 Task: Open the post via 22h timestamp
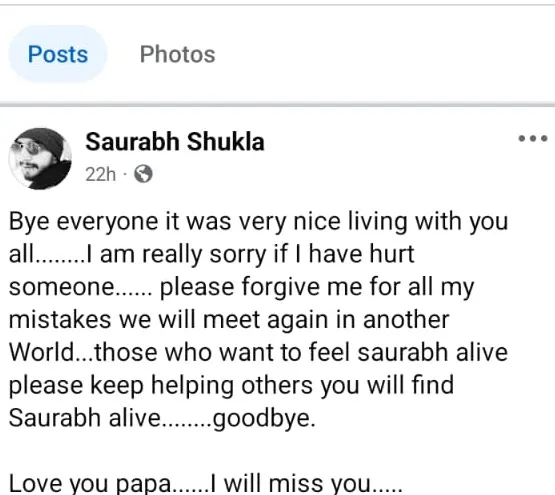pos(101,174)
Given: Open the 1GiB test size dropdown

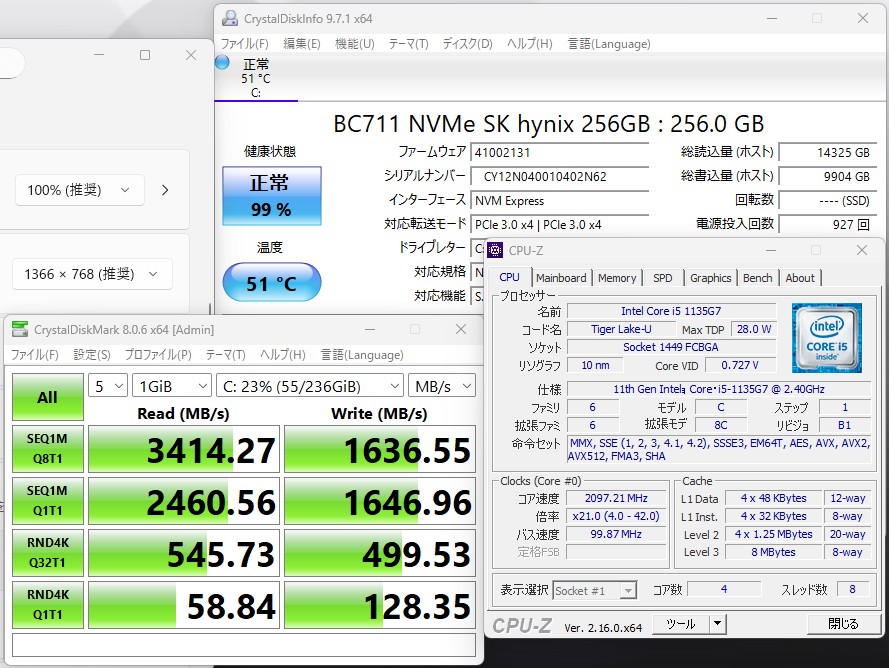Looking at the screenshot, I should [172, 386].
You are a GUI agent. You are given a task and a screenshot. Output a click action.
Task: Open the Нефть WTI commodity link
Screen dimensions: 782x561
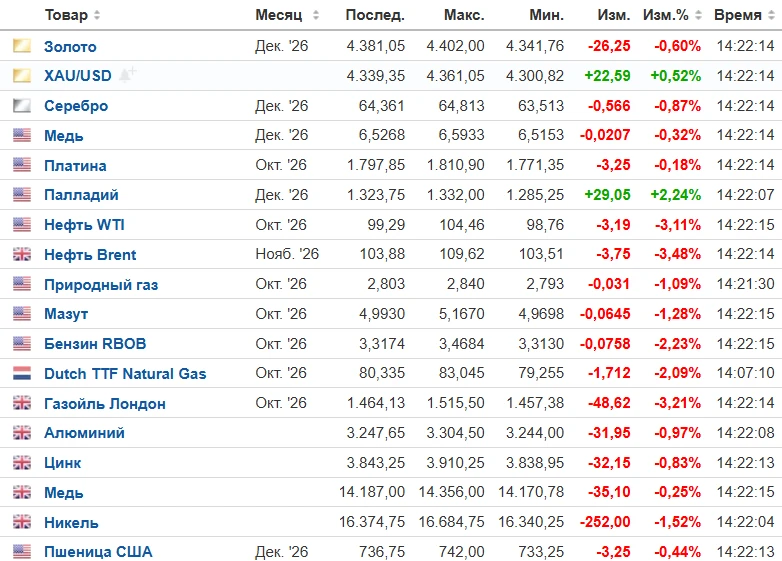point(84,224)
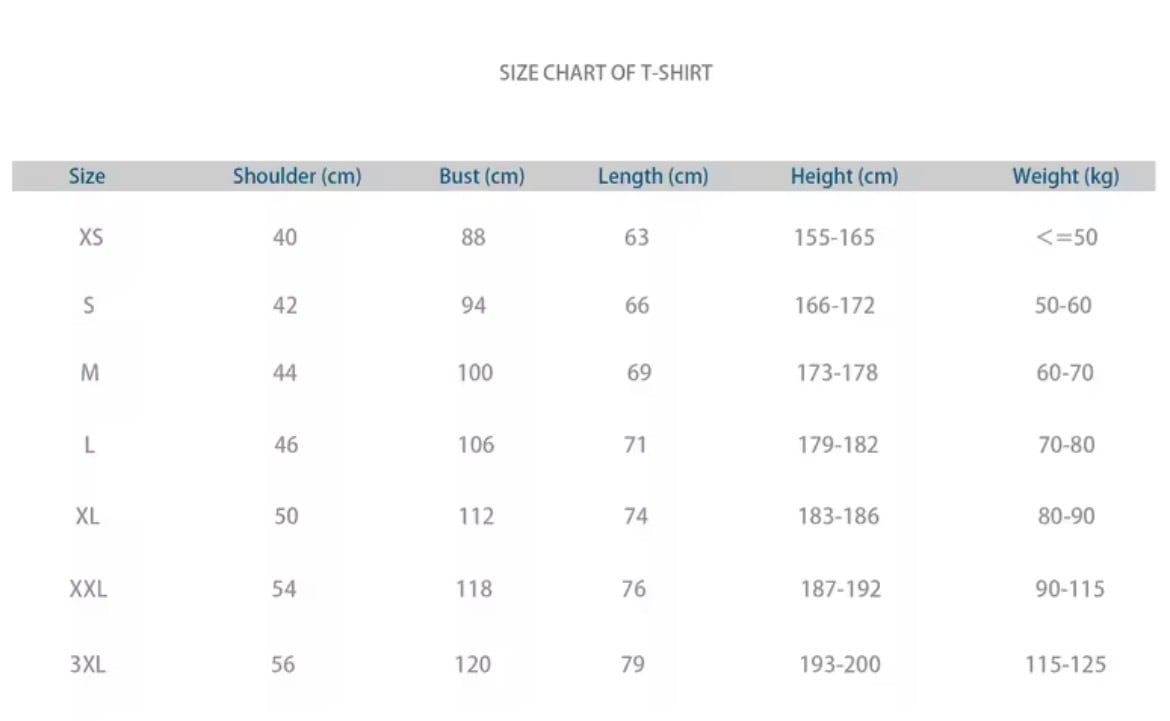The height and width of the screenshot is (721, 1170).
Task: Select the 173-178 height range cell
Action: coord(837,373)
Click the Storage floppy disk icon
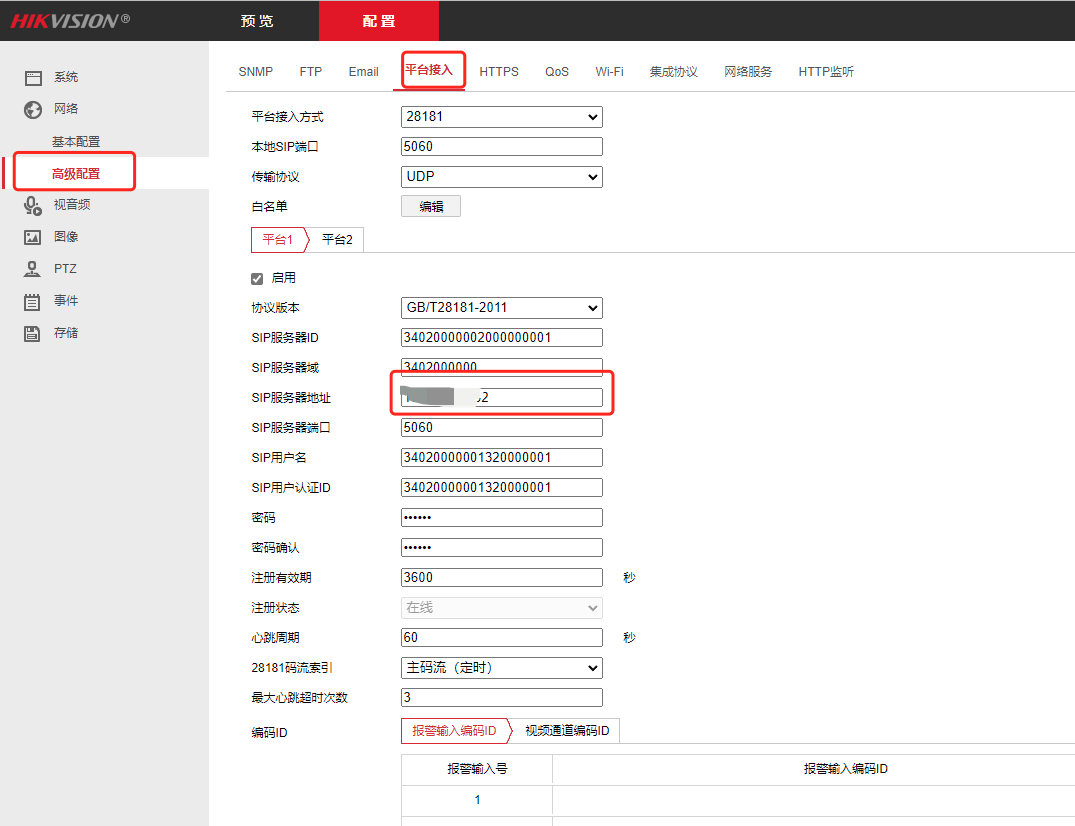Image resolution: width=1075 pixels, height=826 pixels. (x=33, y=333)
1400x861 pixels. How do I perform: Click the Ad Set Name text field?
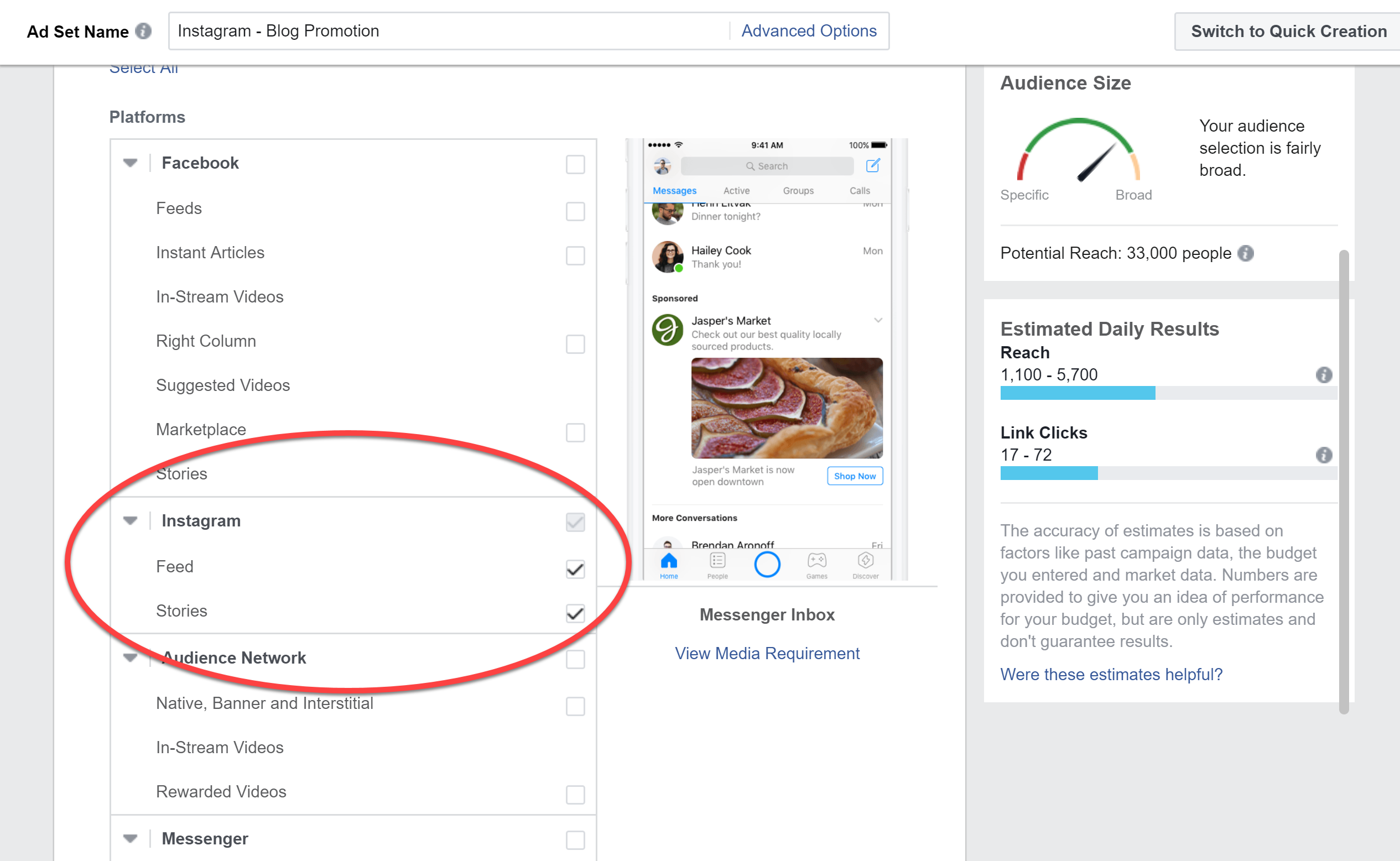coord(444,31)
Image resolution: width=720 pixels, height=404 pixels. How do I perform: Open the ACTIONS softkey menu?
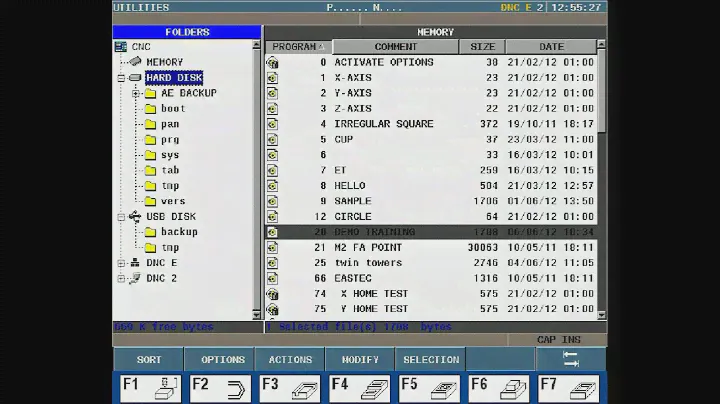pos(290,360)
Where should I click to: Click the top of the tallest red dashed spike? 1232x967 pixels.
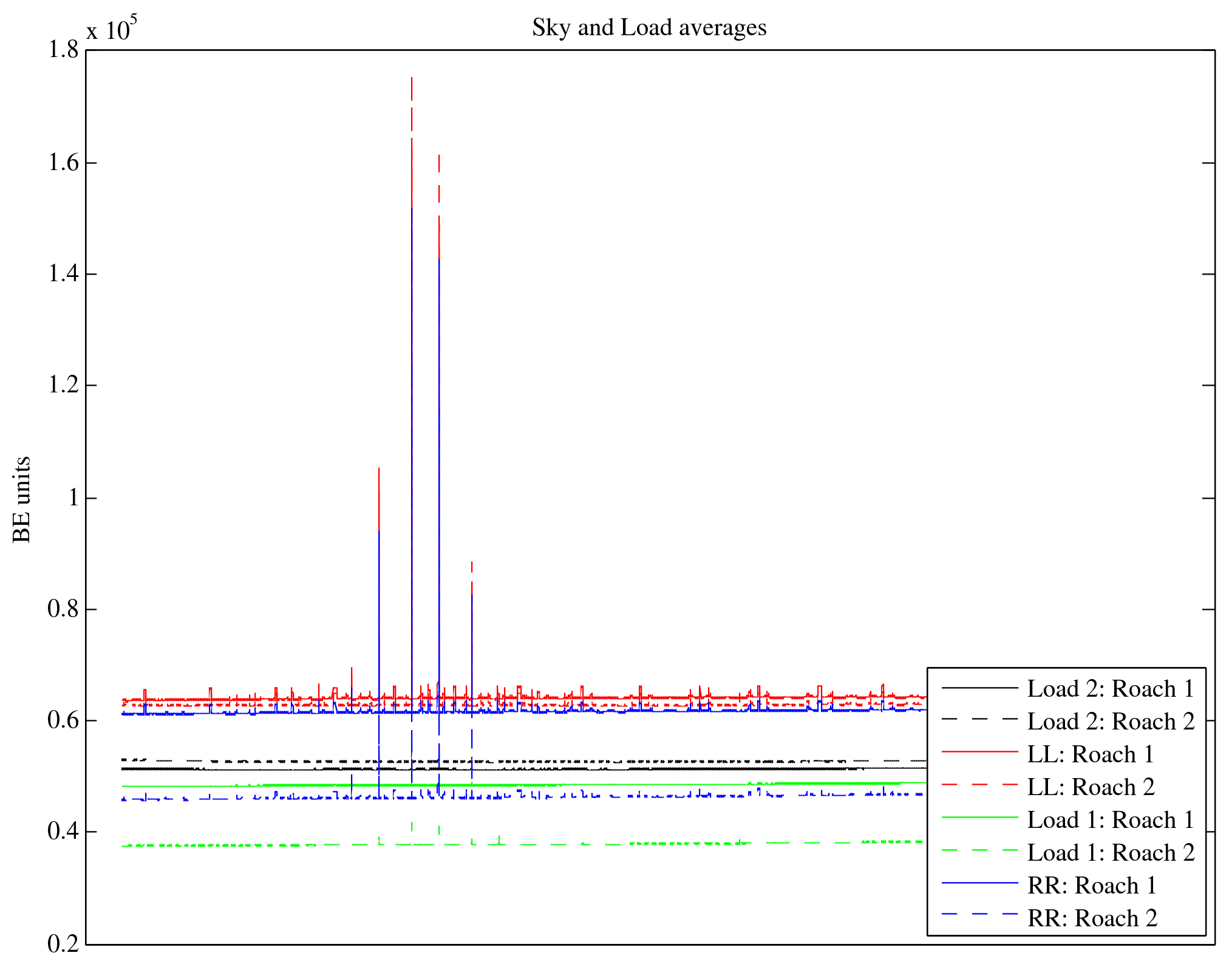tap(412, 79)
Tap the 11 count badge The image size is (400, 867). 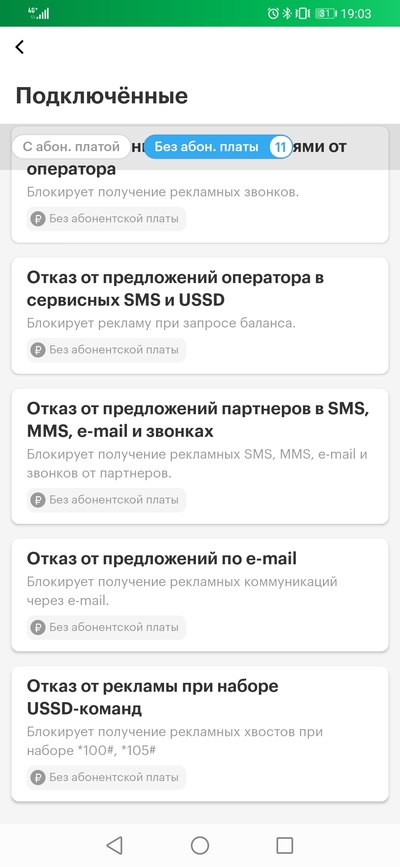(x=280, y=147)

▶ **WORK INSTRUCTIONS**: Copy the rows word for word, starting at the line that contains "Click the Storage floppy disk icon" and ending at the line that contains "pos(290,360)", with both of those lines included. Leave the pictures out of your answer.

▶ **FULL OUTPUT**:
Click the Storage floppy disk icon
Image resolution: width=1075 pixels, height=826 pixels. (x=33, y=333)
1400x861 pixels. How do I perform: Click the Ad Set Name text field?
coord(444,31)
Image resolution: width=720 pixels, height=404 pixels. How do I perform: Open the ACTIONS softkey menu?
pos(290,360)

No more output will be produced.